- SET TASK
Rewrite the listing lines between the one containing "Switch to Signing" and the one containing "Action: 215,110", inclusive, changing "Capabilities" to "Entitlements" and leaving everything else as it is.

- DATA LINES

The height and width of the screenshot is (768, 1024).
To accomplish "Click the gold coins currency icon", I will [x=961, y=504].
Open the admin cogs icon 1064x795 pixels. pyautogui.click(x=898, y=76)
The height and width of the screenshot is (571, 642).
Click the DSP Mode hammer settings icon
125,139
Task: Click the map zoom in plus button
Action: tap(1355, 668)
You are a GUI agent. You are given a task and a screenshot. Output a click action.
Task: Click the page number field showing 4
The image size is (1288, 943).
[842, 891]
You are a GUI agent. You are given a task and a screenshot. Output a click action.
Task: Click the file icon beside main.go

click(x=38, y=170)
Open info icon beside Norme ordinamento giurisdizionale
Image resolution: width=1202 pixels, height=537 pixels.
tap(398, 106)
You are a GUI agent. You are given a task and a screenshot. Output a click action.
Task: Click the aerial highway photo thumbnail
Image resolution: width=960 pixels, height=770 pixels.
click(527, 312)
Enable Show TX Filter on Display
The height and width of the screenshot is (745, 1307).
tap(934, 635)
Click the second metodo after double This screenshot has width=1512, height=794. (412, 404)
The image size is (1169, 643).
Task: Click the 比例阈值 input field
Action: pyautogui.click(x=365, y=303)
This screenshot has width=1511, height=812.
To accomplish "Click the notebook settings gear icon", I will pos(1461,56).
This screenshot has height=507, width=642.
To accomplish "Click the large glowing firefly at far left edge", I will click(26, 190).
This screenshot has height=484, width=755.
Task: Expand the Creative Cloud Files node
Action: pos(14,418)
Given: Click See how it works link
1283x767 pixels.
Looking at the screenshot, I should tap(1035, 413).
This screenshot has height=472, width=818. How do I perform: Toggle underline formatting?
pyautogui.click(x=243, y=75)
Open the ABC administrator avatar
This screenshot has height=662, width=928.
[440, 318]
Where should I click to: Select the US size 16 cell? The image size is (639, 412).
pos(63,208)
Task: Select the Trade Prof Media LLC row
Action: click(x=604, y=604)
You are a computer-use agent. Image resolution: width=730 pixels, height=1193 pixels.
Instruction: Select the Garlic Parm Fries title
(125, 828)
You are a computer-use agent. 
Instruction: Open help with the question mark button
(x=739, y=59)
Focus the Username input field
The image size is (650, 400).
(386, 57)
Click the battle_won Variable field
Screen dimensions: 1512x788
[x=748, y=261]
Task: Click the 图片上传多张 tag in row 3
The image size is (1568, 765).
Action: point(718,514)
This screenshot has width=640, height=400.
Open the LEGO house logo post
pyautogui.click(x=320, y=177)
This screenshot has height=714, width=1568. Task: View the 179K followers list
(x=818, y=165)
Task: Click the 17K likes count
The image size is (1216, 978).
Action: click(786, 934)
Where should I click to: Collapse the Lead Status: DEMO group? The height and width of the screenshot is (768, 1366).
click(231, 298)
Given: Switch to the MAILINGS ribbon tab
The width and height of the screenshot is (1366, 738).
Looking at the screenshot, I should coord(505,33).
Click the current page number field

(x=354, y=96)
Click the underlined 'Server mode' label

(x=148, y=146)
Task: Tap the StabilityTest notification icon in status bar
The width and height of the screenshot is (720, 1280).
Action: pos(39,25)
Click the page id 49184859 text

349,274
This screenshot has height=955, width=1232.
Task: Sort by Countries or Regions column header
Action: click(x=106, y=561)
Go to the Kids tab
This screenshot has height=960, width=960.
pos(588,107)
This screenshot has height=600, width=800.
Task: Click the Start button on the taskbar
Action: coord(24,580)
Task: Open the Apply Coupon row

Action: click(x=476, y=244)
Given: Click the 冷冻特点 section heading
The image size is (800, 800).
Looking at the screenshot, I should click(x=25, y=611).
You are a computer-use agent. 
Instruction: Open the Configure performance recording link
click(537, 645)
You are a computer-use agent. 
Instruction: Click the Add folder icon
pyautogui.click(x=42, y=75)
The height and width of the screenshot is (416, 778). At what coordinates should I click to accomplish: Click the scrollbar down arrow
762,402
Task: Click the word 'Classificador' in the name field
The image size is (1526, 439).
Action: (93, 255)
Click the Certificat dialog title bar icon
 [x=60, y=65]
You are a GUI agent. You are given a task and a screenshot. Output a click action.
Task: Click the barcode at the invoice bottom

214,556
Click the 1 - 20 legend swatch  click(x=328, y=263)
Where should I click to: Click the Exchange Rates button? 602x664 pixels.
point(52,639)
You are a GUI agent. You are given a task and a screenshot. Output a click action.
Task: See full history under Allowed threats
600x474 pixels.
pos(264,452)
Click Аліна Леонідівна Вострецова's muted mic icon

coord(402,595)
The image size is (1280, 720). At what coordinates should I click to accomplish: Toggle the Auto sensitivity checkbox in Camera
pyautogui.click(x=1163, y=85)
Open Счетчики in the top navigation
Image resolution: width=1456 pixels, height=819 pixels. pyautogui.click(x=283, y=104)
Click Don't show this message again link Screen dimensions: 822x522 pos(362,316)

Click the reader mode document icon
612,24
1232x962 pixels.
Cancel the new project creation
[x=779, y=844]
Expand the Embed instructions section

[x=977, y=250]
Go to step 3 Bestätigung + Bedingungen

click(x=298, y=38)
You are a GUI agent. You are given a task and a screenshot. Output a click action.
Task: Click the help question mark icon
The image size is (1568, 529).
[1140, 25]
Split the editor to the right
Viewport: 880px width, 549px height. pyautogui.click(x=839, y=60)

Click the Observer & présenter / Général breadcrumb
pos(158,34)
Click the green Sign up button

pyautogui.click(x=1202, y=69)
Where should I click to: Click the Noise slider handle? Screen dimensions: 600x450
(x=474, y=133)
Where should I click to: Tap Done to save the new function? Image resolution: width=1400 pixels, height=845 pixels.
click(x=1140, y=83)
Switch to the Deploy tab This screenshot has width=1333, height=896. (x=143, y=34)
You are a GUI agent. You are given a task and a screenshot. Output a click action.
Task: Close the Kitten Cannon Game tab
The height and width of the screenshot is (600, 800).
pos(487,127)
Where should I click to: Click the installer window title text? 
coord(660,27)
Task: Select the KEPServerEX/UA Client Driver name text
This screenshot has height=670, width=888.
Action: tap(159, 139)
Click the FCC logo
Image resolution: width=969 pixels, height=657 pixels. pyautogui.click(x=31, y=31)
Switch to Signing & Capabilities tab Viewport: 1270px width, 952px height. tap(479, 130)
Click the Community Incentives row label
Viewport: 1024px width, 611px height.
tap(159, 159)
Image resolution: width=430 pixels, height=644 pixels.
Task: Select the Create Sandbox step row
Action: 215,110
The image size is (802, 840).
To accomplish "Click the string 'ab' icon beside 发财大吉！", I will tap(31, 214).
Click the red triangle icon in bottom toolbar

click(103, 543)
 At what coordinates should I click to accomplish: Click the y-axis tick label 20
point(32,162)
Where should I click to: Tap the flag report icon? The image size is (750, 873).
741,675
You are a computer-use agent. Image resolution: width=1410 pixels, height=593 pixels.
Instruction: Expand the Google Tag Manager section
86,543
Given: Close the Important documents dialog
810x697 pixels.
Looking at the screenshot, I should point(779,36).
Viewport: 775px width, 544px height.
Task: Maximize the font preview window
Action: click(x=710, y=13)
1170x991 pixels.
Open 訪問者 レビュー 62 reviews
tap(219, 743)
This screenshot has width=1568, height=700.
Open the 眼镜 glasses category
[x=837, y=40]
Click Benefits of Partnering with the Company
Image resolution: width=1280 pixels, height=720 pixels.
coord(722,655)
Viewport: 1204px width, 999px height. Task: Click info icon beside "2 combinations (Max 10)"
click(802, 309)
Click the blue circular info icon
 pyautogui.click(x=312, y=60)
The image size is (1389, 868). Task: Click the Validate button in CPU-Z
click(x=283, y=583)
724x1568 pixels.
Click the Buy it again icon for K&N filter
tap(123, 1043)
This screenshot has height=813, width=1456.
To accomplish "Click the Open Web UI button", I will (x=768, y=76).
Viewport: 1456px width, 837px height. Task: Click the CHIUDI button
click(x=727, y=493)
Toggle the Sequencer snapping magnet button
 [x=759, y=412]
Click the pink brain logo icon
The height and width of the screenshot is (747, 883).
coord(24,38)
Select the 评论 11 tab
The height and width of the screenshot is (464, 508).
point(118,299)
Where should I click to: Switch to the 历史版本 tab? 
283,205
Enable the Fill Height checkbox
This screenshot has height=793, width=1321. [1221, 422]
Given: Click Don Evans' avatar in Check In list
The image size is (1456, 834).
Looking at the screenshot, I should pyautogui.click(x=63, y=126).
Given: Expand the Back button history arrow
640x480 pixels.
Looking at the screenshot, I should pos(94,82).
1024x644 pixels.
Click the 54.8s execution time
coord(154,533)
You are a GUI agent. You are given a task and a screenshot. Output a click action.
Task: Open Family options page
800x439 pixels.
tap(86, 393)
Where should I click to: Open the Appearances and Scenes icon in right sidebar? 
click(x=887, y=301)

- THE OUTPUT
Switch to Signing & Entitlements tab Viewport: 1270px width, 952px height. tap(479, 130)
Click the Community Incentives row label
Viewport: 1024px width, 611px height.
tap(159, 159)
Image resolution: width=430 pixels, height=644 pixels.
Task: Select the Create Sandbox step row
Action: 215,110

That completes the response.